• **Work instructions**:
The full set of entries, reproduced exactly, is the expected answer.

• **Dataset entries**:
———
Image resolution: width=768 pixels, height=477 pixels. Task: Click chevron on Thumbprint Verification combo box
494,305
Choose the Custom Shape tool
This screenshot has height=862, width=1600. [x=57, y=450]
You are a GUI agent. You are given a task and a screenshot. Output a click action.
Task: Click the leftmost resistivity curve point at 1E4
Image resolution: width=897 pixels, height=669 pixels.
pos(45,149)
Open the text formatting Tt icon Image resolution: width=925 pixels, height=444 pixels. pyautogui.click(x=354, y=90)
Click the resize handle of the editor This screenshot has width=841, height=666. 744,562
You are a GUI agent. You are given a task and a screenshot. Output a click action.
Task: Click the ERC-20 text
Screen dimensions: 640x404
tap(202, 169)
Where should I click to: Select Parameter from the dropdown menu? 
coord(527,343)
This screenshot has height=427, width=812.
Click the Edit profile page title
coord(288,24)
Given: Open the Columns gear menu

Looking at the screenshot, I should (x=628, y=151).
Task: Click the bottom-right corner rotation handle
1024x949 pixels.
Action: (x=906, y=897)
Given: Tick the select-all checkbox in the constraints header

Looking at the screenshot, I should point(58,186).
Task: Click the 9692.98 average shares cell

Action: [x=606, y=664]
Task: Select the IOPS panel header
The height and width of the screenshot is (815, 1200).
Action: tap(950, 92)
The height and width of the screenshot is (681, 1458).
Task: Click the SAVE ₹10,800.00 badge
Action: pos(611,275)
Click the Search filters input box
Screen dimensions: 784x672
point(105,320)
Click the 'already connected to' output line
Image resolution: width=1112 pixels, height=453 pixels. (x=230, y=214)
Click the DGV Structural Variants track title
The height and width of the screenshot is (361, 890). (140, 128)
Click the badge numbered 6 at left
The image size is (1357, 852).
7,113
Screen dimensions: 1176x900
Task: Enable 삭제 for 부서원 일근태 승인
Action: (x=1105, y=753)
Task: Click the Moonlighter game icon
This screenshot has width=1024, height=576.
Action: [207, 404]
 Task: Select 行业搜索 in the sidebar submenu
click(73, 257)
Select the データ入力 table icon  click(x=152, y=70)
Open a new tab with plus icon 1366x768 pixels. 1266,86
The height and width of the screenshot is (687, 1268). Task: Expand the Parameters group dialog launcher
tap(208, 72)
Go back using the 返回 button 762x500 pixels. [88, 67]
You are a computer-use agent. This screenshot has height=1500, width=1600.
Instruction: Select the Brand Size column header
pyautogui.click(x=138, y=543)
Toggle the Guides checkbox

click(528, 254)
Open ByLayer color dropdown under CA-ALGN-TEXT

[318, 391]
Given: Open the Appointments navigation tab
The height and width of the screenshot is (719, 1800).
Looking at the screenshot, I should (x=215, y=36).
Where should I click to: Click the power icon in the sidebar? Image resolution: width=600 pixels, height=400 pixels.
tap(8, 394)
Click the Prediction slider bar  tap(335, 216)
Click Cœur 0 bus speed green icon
———
• **Written answer**:
Image resolution: width=768 pixels, height=477 pixels. Task: Click chevron on Thumbprint Verification combo box
494,305
Choose the Custom Shape tool
This screenshot has height=862, width=1600. [x=57, y=450]
You are a GUI agent. You are given a task and a screenshot. Output a click action.
Task: Click the leftmost resistivity curve point at 1E4
Image resolution: width=897 pixels, height=669 pixels.
pos(45,149)
Open the text formatting Tt icon Image resolution: width=925 pixels, height=444 pixels. pyautogui.click(x=354, y=90)
Click the resize handle of the editor This screenshot has width=841, height=666. 744,562
You are a GUI agent. You are given a task and a screenshot. Output a click action.
Task: Click the ERC-20 text
Screen dimensions: 640x404
tap(202, 169)
Where should I click to: Select Parameter from the dropdown menu? 
coord(527,343)
This screenshot has height=427, width=812.
Click the Edit profile page title
coord(288,24)
Given: Open the Columns gear menu

Looking at the screenshot, I should (x=628, y=151).
Task: Click the bottom-right corner rotation handle
1024x949 pixels.
Action: (x=906, y=897)
Given: Tick the select-all checkbox in the constraints header

Looking at the screenshot, I should point(58,186).
Task: Click the 9692.98 average shares cell

Action: [x=606, y=664]
Task: Select the IOPS panel header
The height and width of the screenshot is (815, 1200).
Action: tap(950, 92)
The height and width of the screenshot is (681, 1458).
Task: Click the SAVE ₹10,800.00 badge
Action: pos(611,275)
Click the Search filters input box
Screen dimensions: 784x672
point(105,320)
Click the 'already connected to' output line
Image resolution: width=1112 pixels, height=453 pixels. (x=230, y=214)
Click the DGV Structural Variants track title
The height and width of the screenshot is (361, 890). (140, 128)
Click the badge numbered 6 at left
The image size is (1357, 852).
7,113
Screen dimensions: 1176x900
Task: Enable 삭제 for 부서원 일근태 승인
Action: (x=1105, y=753)
Task: Click the Moonlighter game icon
This screenshot has width=1024, height=576.
Action: [207, 404]
 Task: Select 行业搜索 in the sidebar submenu
click(73, 257)
Select the データ入力 table icon  click(x=152, y=70)
Open a new tab with plus icon 1366x768 pixels. 1266,86
The height and width of the screenshot is (687, 1268). Task: Expand the Parameters group dialog launcher
tap(208, 72)
Go back using the 返回 button 762x500 pixels. [88, 67]
You are a computer-use agent. This screenshot has height=1500, width=1600.
Instruction: Select the Brand Size column header
pyautogui.click(x=138, y=543)
Toggle the Guides checkbox

click(528, 254)
Open ByLayer color dropdown under CA-ALGN-TEXT

[318, 391]
Given: Open the Appointments navigation tab
The height and width of the screenshot is (719, 1800).
Looking at the screenshot, I should (x=215, y=36).
Where should I click to: Click the power icon in the sidebar? Image resolution: width=600 pixels, height=400 pixels.
tap(8, 394)
Click the Prediction slider bar  tap(335, 216)
Click Cœur 0 bus speed green icon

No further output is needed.